» **Things to do**
a) In the post about International Clean Air Day coverage, by what percentage did emissions of fine particulate matter fall since 2010, according to the Environment Secretary?
b) Pick up the post about International Clean Air Day coverage right after its last sentence and write what comes next.

» **Passage**
Yes, "It's International Clean Air Day"
presented by the weatherman Jon Mitchell.
He used expert Alistair Lewis of York Uni.
says cities are the problem. Made grand claims about man-made pollution
..so forgetting about pollen etc
(asthma attacks correlate with grass pollen
.. although manmade pollution doesn't help)
He made the claim pollution causes 28K to 36K deaths per year
( ..FakeNews ... he'd be pushed to show us 1 death certificate nevermind 36K)
Next unamed expert made asthnma claims
Ah it's Prof Jonathan Grigg (he founded a campaign group DoctorsAgainstDiesel which helped the Times promote electric cars, but fell a bit flat)
The ITV Jon highlights the new AQI Air Quality Index graph, that they'll be using on future shows.
He made no mention of today's pollution levels ... Why's that ?
cos today air pollution is zero .. it's been raining all day so it's all been washed out.
He finally mentioned natural stuff like Sahara dust quickly at the end.
https://www.itv.com/news/2021-06-17/air-quality-forecasting-pollution
Also on "Clean Air Day", this rather indirect statement from the Gov. that air quality has never been better:
//
...
Environment Secretary George Eustice said:
“Ella’s death was a tragedy and I would like to pay tribute to her family and friends who have campaigned so tirelessly on this issue, and continue to do so.
“Today’s response is part of a much wider cross-Government effort to drive forward tangible and long-lasting changes to improve the air we breathe, as well as doing more to inform the public about the risks.
“Air pollution levels have reduced significantly since 2010, with emissions of fine particulate matter falling by 11%, while emissions of nitrogen oxides are at their lowest level since records began. We know that there is more to do which is why we are setting new legally-binding targets on particulate matter pollution and building on our Clean Air Strategy to accelerate action to clean up our air.”

» **Data under study**
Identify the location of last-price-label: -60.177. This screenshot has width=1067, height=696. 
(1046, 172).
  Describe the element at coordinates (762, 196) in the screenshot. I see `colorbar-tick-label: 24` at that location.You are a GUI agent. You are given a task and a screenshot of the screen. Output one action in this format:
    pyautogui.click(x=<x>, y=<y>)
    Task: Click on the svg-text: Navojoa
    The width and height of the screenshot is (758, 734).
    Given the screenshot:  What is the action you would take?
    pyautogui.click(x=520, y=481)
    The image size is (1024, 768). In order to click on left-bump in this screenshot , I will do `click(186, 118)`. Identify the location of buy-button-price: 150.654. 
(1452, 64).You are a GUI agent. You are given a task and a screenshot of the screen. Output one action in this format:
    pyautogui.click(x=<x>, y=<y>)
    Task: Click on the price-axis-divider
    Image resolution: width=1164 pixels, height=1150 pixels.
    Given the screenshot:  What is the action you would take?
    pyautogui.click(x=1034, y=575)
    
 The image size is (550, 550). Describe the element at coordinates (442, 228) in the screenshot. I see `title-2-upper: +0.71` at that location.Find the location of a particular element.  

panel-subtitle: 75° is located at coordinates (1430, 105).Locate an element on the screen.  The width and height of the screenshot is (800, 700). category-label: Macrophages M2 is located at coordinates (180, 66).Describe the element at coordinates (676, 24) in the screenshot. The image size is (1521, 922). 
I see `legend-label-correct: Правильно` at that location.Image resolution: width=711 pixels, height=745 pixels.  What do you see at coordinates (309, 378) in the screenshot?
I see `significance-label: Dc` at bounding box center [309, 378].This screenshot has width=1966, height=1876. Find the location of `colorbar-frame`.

» **Expected outputs**
a) 11%

b)
https://deframedia.blog.gov.uk/2021/06/18/government-response-to-the-ella-adoo-kissi-debrah-coroners-report/
//
Green-warrior are for some bizarre reason vehemently campaigning against a small new coking coal coal mine in Cumbria.
On Feb 4th they ran with Boris Johnson risks “humiliation” at a climate summit the UK is hosting this year unless he blocks plans to open a new coal mine in Cumbria.
The article quotes Hanen
and ends by quoting Lord Deben
So seems prepared from the same PR material that BBC' Harra used in his big campaigning articles
Commenters replied
Are China or India 'humiliated' for opening a new coal-fired power station EVERY WEEK?
China has opened a coal mine a week for years. Are they humiliated?
This is one mine mainly for coke for EU steel industry and will be the cleanest ever built. Think UK will survive the “humiliation” it’s own news media bestow upon it. Focus on all the good UK is doing.
The opposition to this plan is typical of the attitudes of our green lobby. Every, and any, of our current industries shall be sacrified the sacred cow of the carbonless society- no arguments accepted.
Top Comment
The blast furnace is thermodynamically efficient and is, at present, the only means of producing primary iron/steel on a large scale. Blast furnaces need coke. The new mine in Cumbria will not change, one iota, the demand for steel. Therefore the new mine will not change, one iota, the global demand for coke. Therefore the new mine in Cumbria will not change, one iota, the environmentally harmful by products of coke production. It will, however, produce some hundreds of jobs in Cumbria.
Opposition to the mine perfectly illustrates the illogicality, hypocrisy & lunacy of much of the ‘climate change’ agenda
James Hansen is one of the most hysterical, his projections of climate doom were so wildly exaggerated that even NASA GISS had to disown them.
"He wrote that the mine would “increase global emissions and have an appreciable impact on the UK’s legally binding carbon budgets”.
How will moving production from US to UK increase global emission???